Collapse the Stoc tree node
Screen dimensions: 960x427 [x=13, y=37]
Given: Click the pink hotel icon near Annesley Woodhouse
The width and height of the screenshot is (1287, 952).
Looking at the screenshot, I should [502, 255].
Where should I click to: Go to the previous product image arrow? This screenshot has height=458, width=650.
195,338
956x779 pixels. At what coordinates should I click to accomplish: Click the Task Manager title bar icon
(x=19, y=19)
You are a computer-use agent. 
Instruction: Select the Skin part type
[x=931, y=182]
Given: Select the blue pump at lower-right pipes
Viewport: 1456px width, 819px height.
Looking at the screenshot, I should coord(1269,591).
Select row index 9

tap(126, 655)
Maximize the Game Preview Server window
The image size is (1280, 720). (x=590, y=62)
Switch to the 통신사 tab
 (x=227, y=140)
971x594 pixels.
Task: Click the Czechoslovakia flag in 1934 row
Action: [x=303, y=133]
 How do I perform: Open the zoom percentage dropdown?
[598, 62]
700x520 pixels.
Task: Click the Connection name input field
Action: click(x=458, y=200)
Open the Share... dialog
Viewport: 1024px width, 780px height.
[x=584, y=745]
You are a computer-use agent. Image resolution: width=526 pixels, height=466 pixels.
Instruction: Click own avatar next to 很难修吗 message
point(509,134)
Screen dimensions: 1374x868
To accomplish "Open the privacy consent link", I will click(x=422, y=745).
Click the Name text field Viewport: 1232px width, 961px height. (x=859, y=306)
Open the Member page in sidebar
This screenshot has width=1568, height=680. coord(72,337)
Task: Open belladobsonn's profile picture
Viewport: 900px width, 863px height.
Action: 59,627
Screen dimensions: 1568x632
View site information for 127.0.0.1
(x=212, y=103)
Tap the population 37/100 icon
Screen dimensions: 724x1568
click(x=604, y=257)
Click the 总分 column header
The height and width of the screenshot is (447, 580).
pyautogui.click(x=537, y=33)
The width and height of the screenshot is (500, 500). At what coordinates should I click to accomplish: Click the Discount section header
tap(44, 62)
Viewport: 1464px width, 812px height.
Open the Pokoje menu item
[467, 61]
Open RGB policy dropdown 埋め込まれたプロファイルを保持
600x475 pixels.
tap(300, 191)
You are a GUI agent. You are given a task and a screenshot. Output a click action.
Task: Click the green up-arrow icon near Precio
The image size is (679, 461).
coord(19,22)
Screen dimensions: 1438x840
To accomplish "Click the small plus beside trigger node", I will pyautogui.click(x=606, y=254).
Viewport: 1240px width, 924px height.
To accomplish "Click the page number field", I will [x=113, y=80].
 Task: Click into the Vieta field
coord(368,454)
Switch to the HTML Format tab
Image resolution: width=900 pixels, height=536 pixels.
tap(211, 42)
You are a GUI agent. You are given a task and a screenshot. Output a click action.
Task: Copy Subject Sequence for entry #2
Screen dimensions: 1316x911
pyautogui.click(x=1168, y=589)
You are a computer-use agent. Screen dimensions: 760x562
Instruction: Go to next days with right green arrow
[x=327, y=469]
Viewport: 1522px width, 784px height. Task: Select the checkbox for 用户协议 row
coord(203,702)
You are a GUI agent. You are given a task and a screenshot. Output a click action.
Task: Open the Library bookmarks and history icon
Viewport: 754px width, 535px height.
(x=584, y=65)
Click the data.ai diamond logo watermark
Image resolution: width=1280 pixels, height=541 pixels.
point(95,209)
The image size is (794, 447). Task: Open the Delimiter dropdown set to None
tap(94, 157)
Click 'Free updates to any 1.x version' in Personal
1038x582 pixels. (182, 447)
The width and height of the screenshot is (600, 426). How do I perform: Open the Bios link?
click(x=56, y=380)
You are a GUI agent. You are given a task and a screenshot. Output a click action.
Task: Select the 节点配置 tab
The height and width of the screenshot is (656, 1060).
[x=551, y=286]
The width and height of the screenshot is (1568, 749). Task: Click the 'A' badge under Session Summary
+ + + +
**Task item**.
All entries above must be reproduced without a single change.

**Answer section**.
Collapse the Stoc tree node
Screen dimensions: 960x427 [x=13, y=37]
Given: Click the pink hotel icon near Annesley Woodhouse
The width and height of the screenshot is (1287, 952).
Looking at the screenshot, I should [502, 255].
Where should I click to: Go to the previous product image arrow? This screenshot has height=458, width=650.
195,338
956x779 pixels. At what coordinates should I click to accomplish: Click the Task Manager title bar icon
(x=19, y=19)
You are a computer-use agent. 
Instruction: Select the Skin part type
[x=931, y=182]
Given: Select the blue pump at lower-right pipes
Viewport: 1456px width, 819px height.
Looking at the screenshot, I should coord(1269,591).
Select row index 9

tap(126, 655)
Maximize the Game Preview Server window
The image size is (1280, 720). (x=590, y=62)
Switch to the 통신사 tab
 (x=227, y=140)
971x594 pixels.
Task: Click the Czechoslovakia flag in 1934 row
Action: [x=303, y=133]
 How do I perform: Open the zoom percentage dropdown?
[598, 62]
700x520 pixels.
Task: Click the Connection name input field
Action: click(x=458, y=200)
Open the Share... dialog
Viewport: 1024px width, 780px height.
[x=584, y=745]
You are a computer-use agent. Image resolution: width=526 pixels, height=466 pixels.
Instruction: Click own avatar next to 很难修吗 message
point(509,134)
Screen dimensions: 1374x868
To accomplish "Open the privacy consent link", I will click(x=422, y=745).
Click the Name text field Viewport: 1232px width, 961px height. (x=859, y=306)
Open the Member page in sidebar
This screenshot has width=1568, height=680. coord(72,337)
Task: Open belladobsonn's profile picture
Viewport: 900px width, 863px height.
Action: 59,627
Screen dimensions: 1568x632
View site information for 127.0.0.1
(x=212, y=103)
Tap the population 37/100 icon
Screen dimensions: 724x1568
click(x=604, y=257)
Click the 总分 column header
The height and width of the screenshot is (447, 580).
pyautogui.click(x=537, y=33)
The width and height of the screenshot is (500, 500). At what coordinates should I click to accomplish: Click the Discount section header
tap(44, 62)
Viewport: 1464px width, 812px height.
Open the Pokoje menu item
[467, 61]
Open RGB policy dropdown 埋め込まれたプロファイルを保持
600x475 pixels.
tap(300, 191)
You are a GUI agent. You are given a task and a screenshot. Output a click action.
Task: Click the green up-arrow icon near Precio
The image size is (679, 461).
coord(19,22)
Screen dimensions: 1438x840
To accomplish "Click the small plus beside trigger node", I will pyautogui.click(x=606, y=254).
Viewport: 1240px width, 924px height.
To accomplish "Click the page number field", I will [x=113, y=80].
 Task: Click into the Vieta field
coord(368,454)
Switch to the HTML Format tab
Image resolution: width=900 pixels, height=536 pixels.
tap(211, 42)
You are a GUI agent. You are given a task and a screenshot. Output a click action.
Task: Copy Subject Sequence for entry #2
Screen dimensions: 1316x911
pyautogui.click(x=1168, y=589)
You are a computer-use agent. Screen dimensions: 760x562
Instruction: Go to next days with right green arrow
[x=327, y=469]
Viewport: 1522px width, 784px height. Task: Select the checkbox for 用户协议 row
coord(203,702)
You are a GUI agent. You are given a task and a screenshot. Output a click action.
Task: Open the Library bookmarks and history icon
Viewport: 754px width, 535px height.
(x=584, y=65)
Click the data.ai diamond logo watermark
Image resolution: width=1280 pixels, height=541 pixels.
point(95,209)
The image size is (794, 447). Task: Open the Delimiter dropdown set to None
tap(94, 157)
Click 'Free updates to any 1.x version' in Personal
1038x582 pixels. (182, 447)
The width and height of the screenshot is (600, 426). How do I perform: Open the Bios link?
click(x=56, y=380)
You are a GUI agent. You are given a task and a screenshot. Output a click action.
Task: Select the 节点配置 tab
The height and width of the screenshot is (656, 1060).
[x=551, y=286]
The width and height of the screenshot is (1568, 749). Task: Click the 'A' badge under Session Summary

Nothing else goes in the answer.